Lho?! Kok bohong ya. Kan tadi saya lihat sendiri dia mengotek-ngotek buah matoa di pohonnya dengan galah. Dia mungkin tidak melihat saya tadi, tapi saya melihat dia dari kejauhan. Walaupun sekarang saya tidak melihat ada galah di situ. Kemana ya galahnya? Sayang saya nggak kepikiran tadi untuk memotretnya.
Selain itu, jika memang buah itu jatuh karena codot, jumlahnya tidak mungkin sebanyak itu.
Codot tidak serakah seperti manusia. Ia hanya mengambil secukupnya yang ia perlukan saja untuk menyambung hidupnya. Mungkin mengambil satu dua atau sepuluh buah saja sudah kenyang. Dan pasti hanya akan memilih buah yang sudah matang dan manis. Bukan merontokkan ratusan atau bahkan ribuan buah yang masih muda-muda begini. Sayang banget.
Satu lagi, codot tidak merontokkan daun-daun matoa ketika mengambil buahnya. Kalau dilihat banyaknya sampah daun-daun hijau yg ikut rontok bersama dengan buah- buah yang muda, sudah pasti ini perbuatan manusia dengan menggunakan galah 🤣
Tapi saya malas berdebat urusan codot itu lagi. Sudah jelas bagi saya.
Akhirnya saya cuma memberitahu bahwa, pohon matoa ini memang ditanam untuk warga perumahan. Siapapun warga di sini berhak untuk mengambilnya, tapi sebaiknya dibiarkanlah dulu buah matoa itu membesar dan tunggu sampai matang, baru diambil. Mana enak dimakan jika masih kecil dan muda-muda begini.
"Enak kok. Memangnya ibu nggak pernah nyoba?" Katanya agak nyolot.
"Ini bekas dimakan codot!!!. Dimakan codot!!! " katanya berulang ulang dengan ketus untuk meyakinkan bahwa itu semua adalah sisa dimakan codot.
Saya hanya tertawa dan mau lanjut berjalan saja. Pagi yang indah tak layak dihiasi dengan kekesalan hati.
Saya lihat ia membuka sebuah matoa yang berukuran agak besar dan memakannya. Terdengar dia menggerutu.

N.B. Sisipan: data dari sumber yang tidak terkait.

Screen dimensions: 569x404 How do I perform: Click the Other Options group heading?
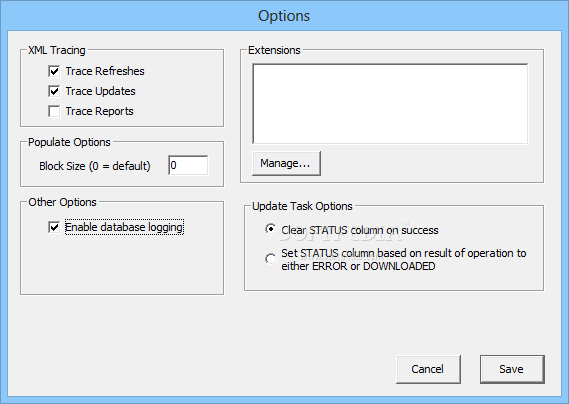coord(62,202)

"Daripada keduluan codot" gumamnya tapi masih kedengeran oleh saya.
"Kalau nggak diambil, palingan ntar juga orang lain yang ngambil" sungutnya lagi.

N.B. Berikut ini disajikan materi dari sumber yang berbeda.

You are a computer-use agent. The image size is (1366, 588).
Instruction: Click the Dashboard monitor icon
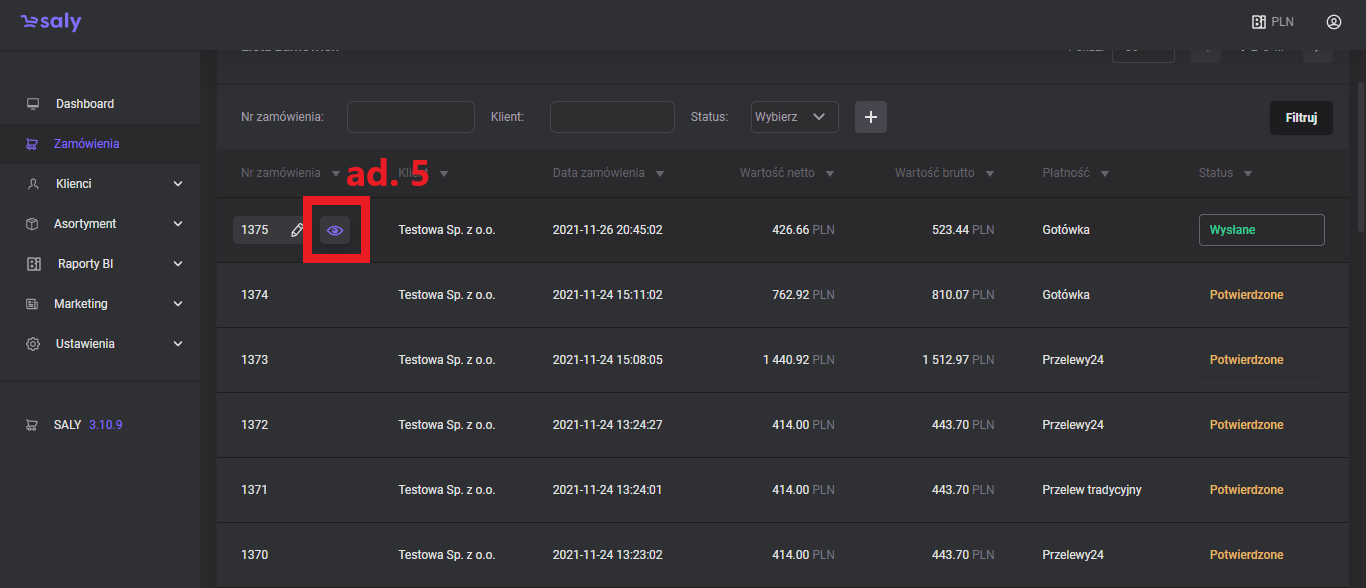point(33,104)
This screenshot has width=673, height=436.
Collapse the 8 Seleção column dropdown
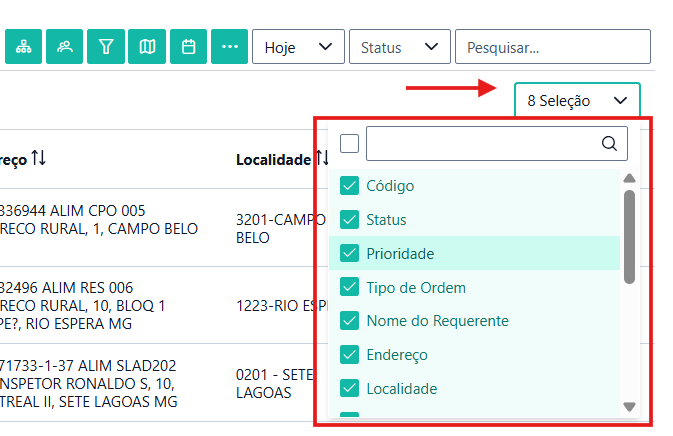577,101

Saya melanjutkan jalan dan mengerling ke sebuah galah yang bersandar di pagar dekat pohon matoa. Tadi tak kelihatan oleh saya. Dan ternyata ada sebuah lagi di dekat jembatan. Agak tersembunyi.

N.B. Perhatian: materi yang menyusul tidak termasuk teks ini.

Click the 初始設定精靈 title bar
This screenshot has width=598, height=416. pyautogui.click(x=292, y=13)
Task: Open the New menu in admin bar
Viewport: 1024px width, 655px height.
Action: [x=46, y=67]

Setelah menyelesaikan target langkah pagi , sayapun mau pulang. Tanpa sengaja saya menoleh ke arah pohon matoa yang agak jauh di belakang saya.
Terlihat ibu itu bersama dengan seorang lelaki sedang mengotek-ngotek pohon matoa dengan galah. Sayapun mengambil hape saya dari saku. Mengarahkan kamera hape ke bawah pohon matoa itu. Dan …
"Click"
Saya sedang mengabadikan sebuah ketidakjujuran untuk menutupi keserakahan. Bukan untuk apa-apa. Tetapi untuk mengingatkan diri saya sendiri, bahwa:
Ketidak-jujuran, walaupun itu hanya menyangkut sebutir buah matoa yang mungkin tidak seberapa harganya, tetaplah sebuah ketidakjujuran.
Dan ketidak-jujuran, terlepas dari apakah ada orang lain yang melihat dan mengetahui atau tidak, tetaplah sebuah ketidak-jujuran.